WHAT THE TASK ASKS :: Please output the listing below character for character and omit the images.

:: TASK MATERIAL

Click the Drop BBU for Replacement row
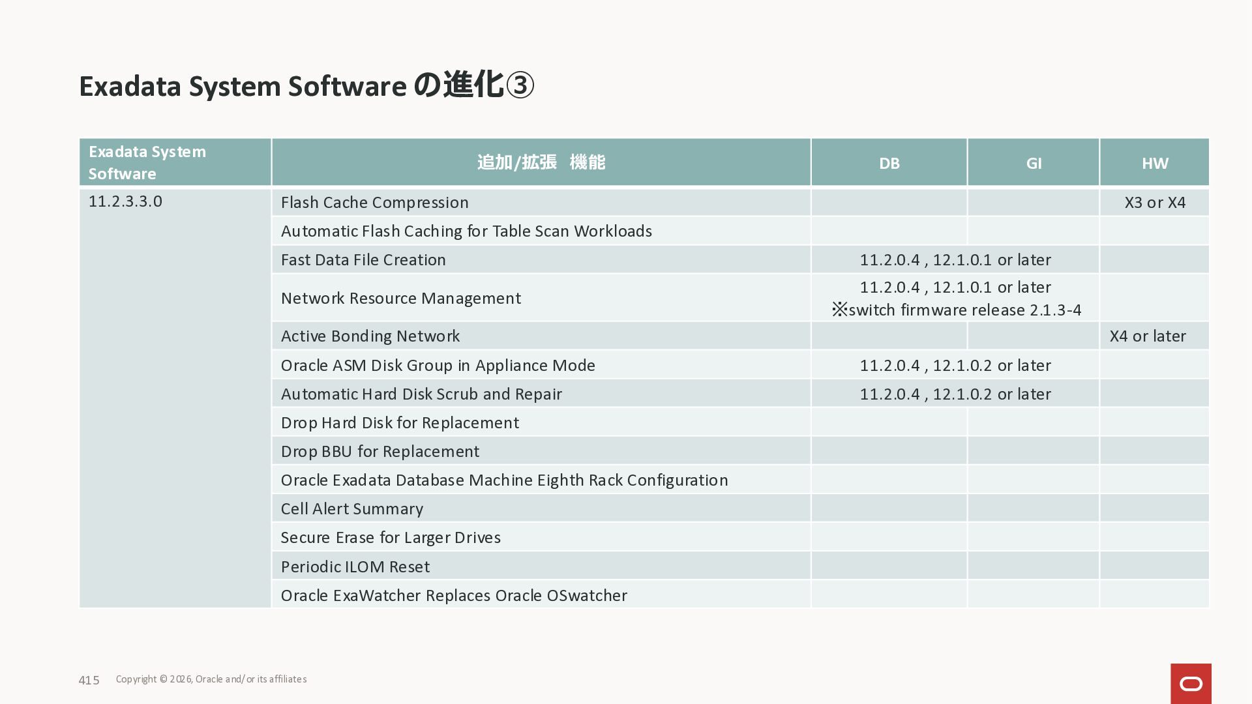 click(x=380, y=452)
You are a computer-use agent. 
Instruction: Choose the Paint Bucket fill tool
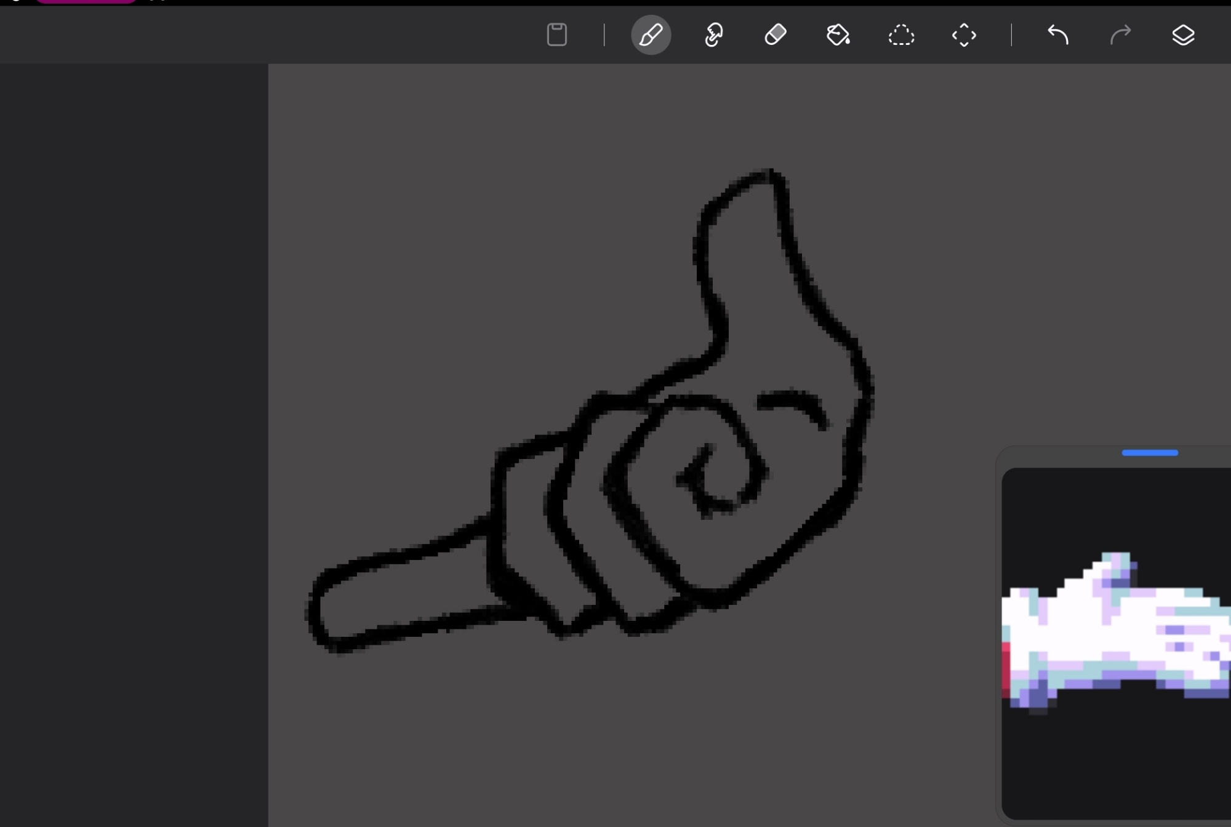pos(838,35)
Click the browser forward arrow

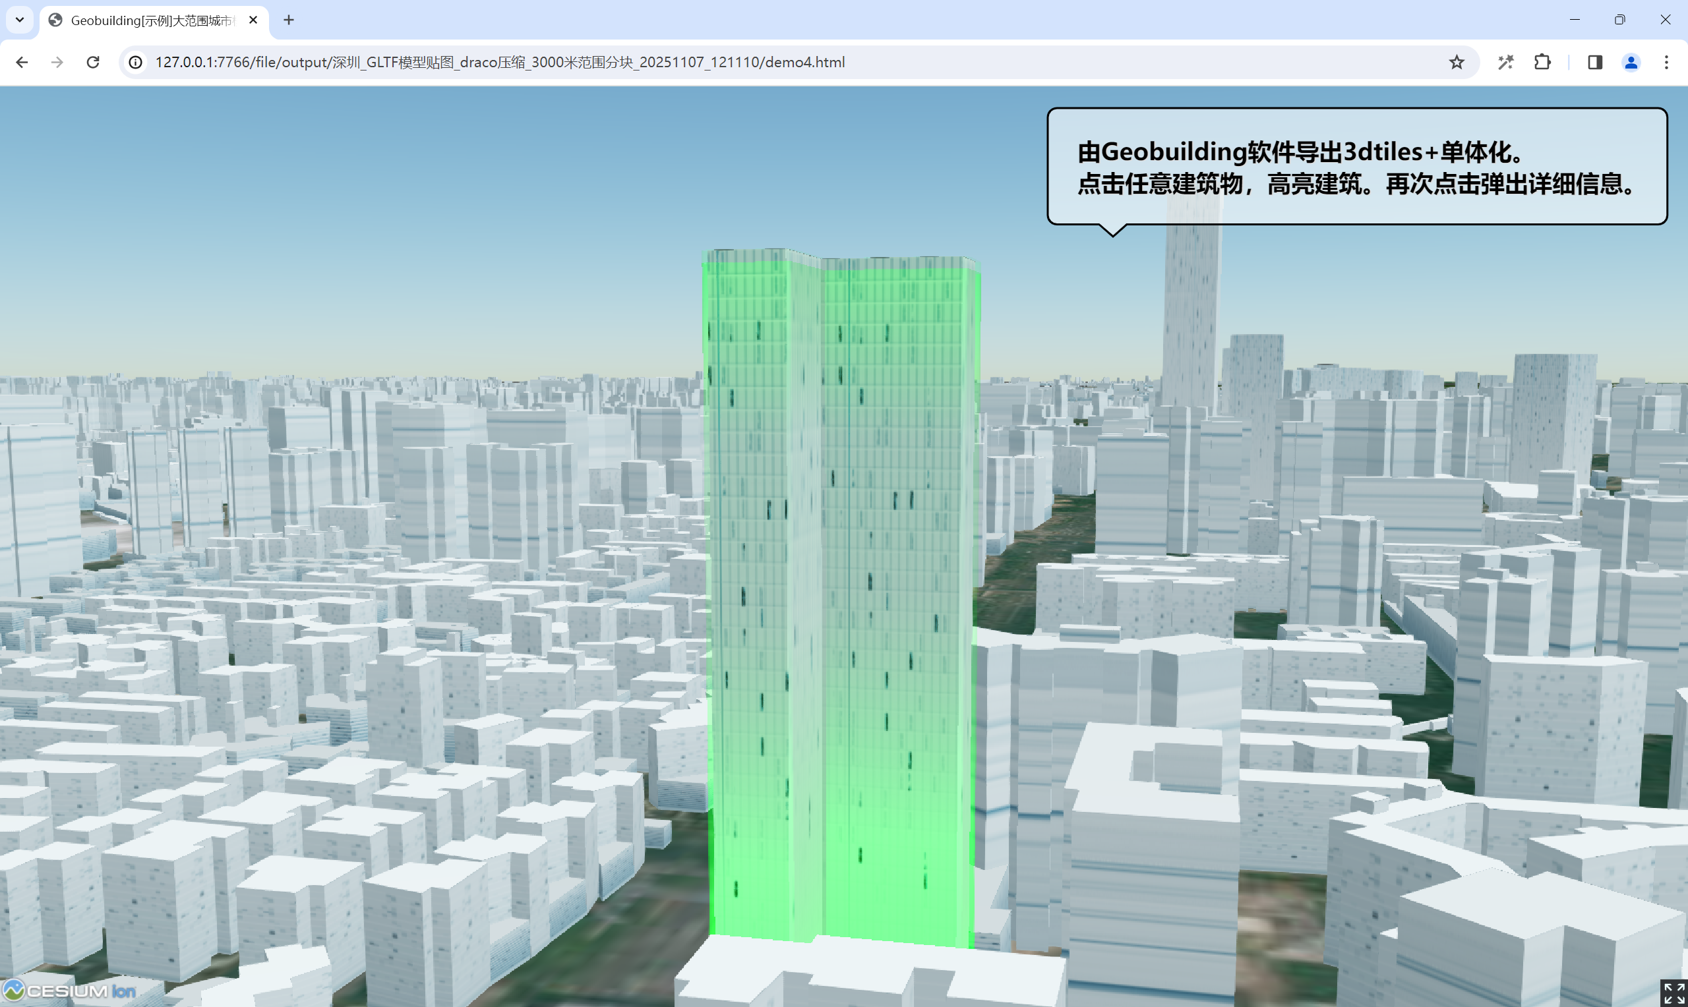(x=57, y=62)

::::

YOUR SOLUTION ::
Click the Drop BBU for Replacement row
 click(x=380, y=452)
You are a computer-use agent. 
Instruction: Choose the Paint Bucket fill tool
pos(838,35)
Click the browser forward arrow

(x=57, y=62)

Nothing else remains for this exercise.